Every winter fishermen anticipate the arrival of the bluefin tuna along the North Carolina coast. As the temperature starts to fall the influence of the Labrador current begins to impact the mid-Atlantic waters and a number of species begin their push south. For many years sport fishing boats from Wanchese to Swansboro would strike out to 150 feet of water and pull horse ballyhoo on a custom Joe Shute lure trying to hook a winter giant. More recently though the action has been concentrated closer to shore, dominated by smaller and more efficient center console boats fishing live baits on 80 wide reels.

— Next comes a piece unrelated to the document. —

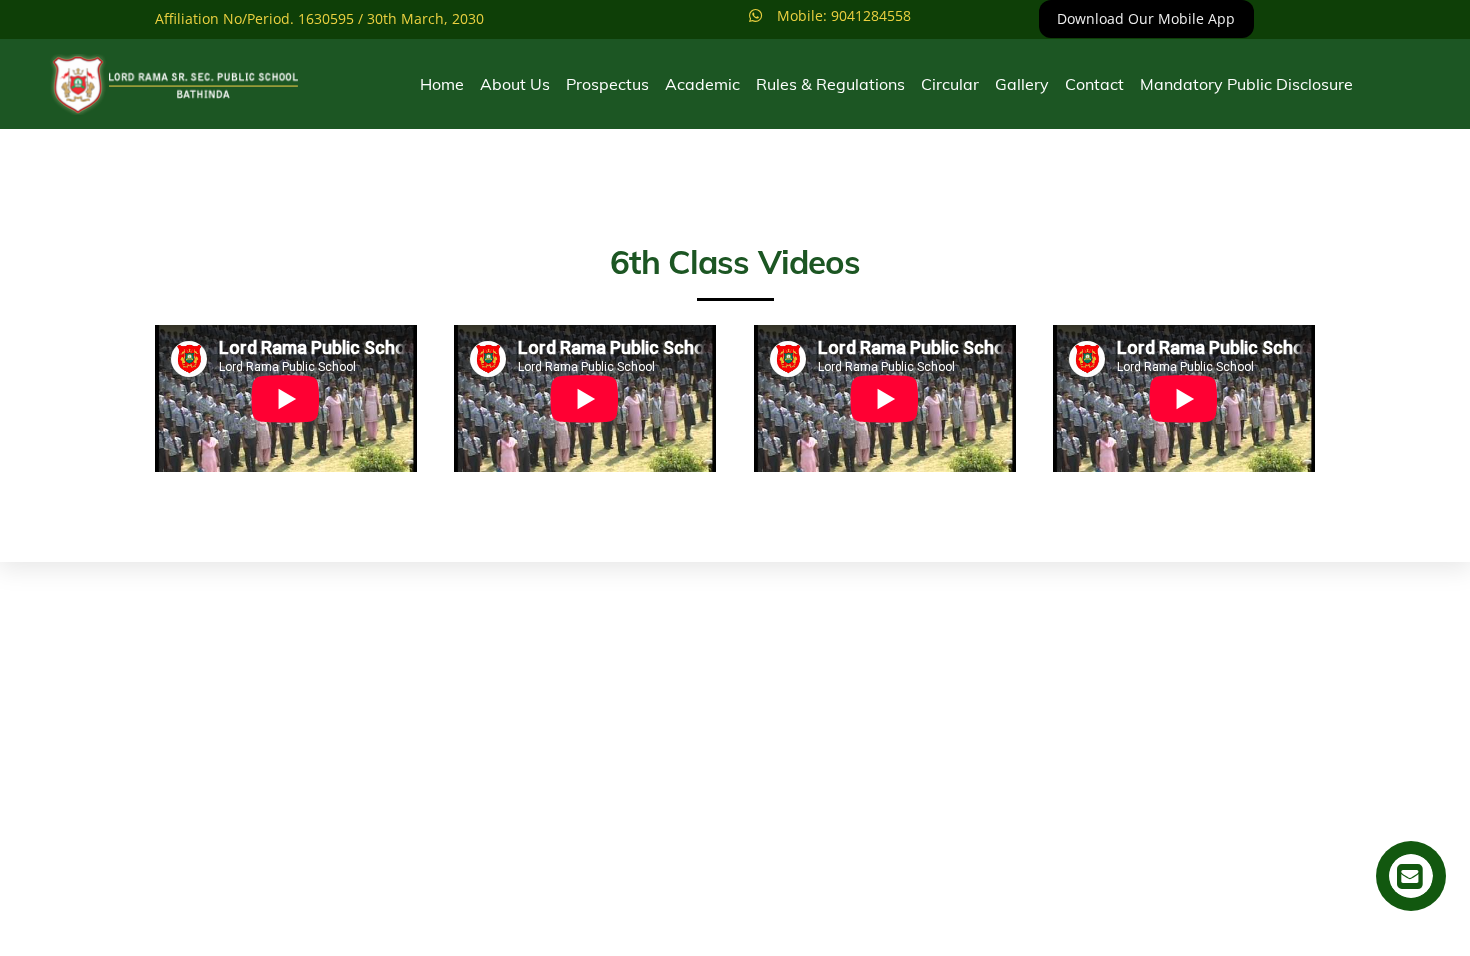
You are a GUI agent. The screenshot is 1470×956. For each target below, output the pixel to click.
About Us (515, 84)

This winter anglers have experienced fast action thanks in large part to a red-hot bite right off of North Carolina’s beaches. Outer Banks boaters leaving out of Oregon Inlet have found steady action over the past couple of weeks. And with the recent cold snap anglers further south, running out of Morehead City and Beaufort Inlet, have also been seeing a good number of fish coming back to the table. I spent a day at Portside Marina in Morehead City, NC to witness the action first hand. Here’s what I saw in only a few hours’ time.
Bluefin on Bluefish
Dennard Harris of Portside Marine has been staying busy, processing 15 fish in the past 24 hours. The tuna have been ranging from 80-87 inches with the largest weighing in at 275 pounds. According to Harris, the key to finding the tuna lately has been locating the big schools of 5- to 7-pound bluefish that have been hanging out east of Cape Lookout shoals.

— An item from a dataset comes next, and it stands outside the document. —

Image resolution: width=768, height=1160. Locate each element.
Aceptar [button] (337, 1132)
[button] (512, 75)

Captain Brant McMullen made the trip up to North Carolina’s Crystal Coast from Ocean Isle Beach and put his crew from Savannah on a quality tuna caught slow trolling live bluefish. Angler Joe Lipscki made the trip all the way up from Georgia to fish with McMullen when he heard the bite was going off as he had always considered the winter bluefin bite a “bucket list” experience. McMullen claims they trolled a lot of empty water with dead baits but once they found the bluefish they put a couple live ones out and hooked up with a double almost immediately. After an hour-long battle they landed the second bite, an 82-inch fish that cored out at 205 pounds.

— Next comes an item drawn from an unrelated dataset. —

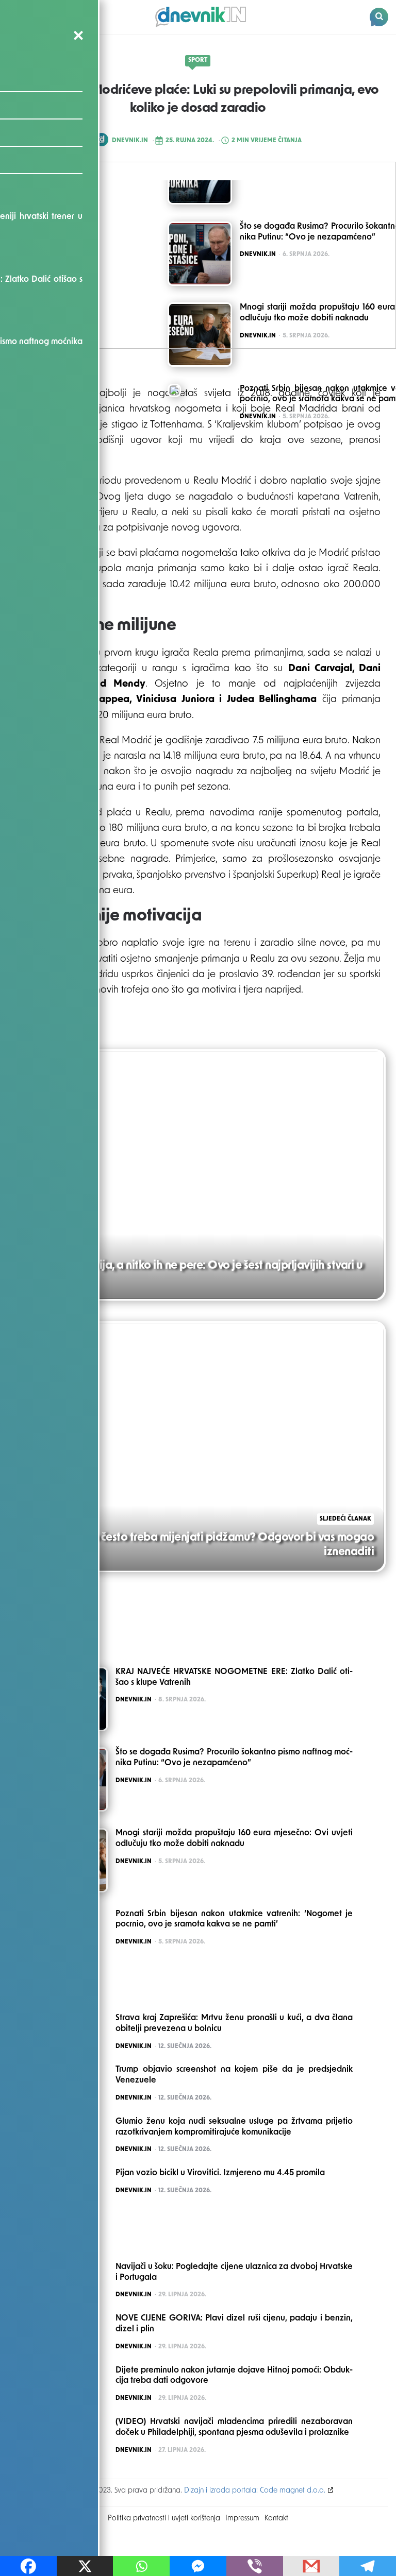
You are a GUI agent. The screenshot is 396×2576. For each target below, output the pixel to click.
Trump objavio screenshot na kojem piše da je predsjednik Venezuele (234, 2075)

A few minutes later solo angler Captain Colby Bond, running out of Morehead City, brought an 87-inch tuna to the table. Bond also caught his tuna on a live bluefish just off the current break off Cape Lookout. He left the dock around midday and returned to the same area he had landed a tuna the day before. Captain Bond found big schools of bluefish on the bottom and after jigging a few up he quickly hooked up to a 275-pound tuna. He managed to boat the fish after a nearly two-hour long solo battle.
As soon as Harris cleared the processing table at Portside Marina another fish from a local boat run by Captain Branden Delong was hoisted up.
Angler Matt Hardeman fought the 87-inch bluefin after making the trip north towards Cape Hatteras. While they have been seeing a good bite off of Carteret County with the recent cold snap lately, Delong still thinks most of the fish are hanging out off Hatteras so they decided to make the long run. Their fish was also caught slow trolling a live bluefish, bumping a single engine in and out of gear as needed to keep the bait swimming in the strike zone. They brought their 255-pound bluefin to the boat in just under an hour.
Right now the conditions are perfect so everyone is taking full advantage of the opportunity and landing lots of quality fish off the mid-Atlantic coast. But if you want to get in on the action you’d better act quickly; recreational anglers can still fish for giants (bluefin over 73 inches) but that quota is expected to be reached shortly.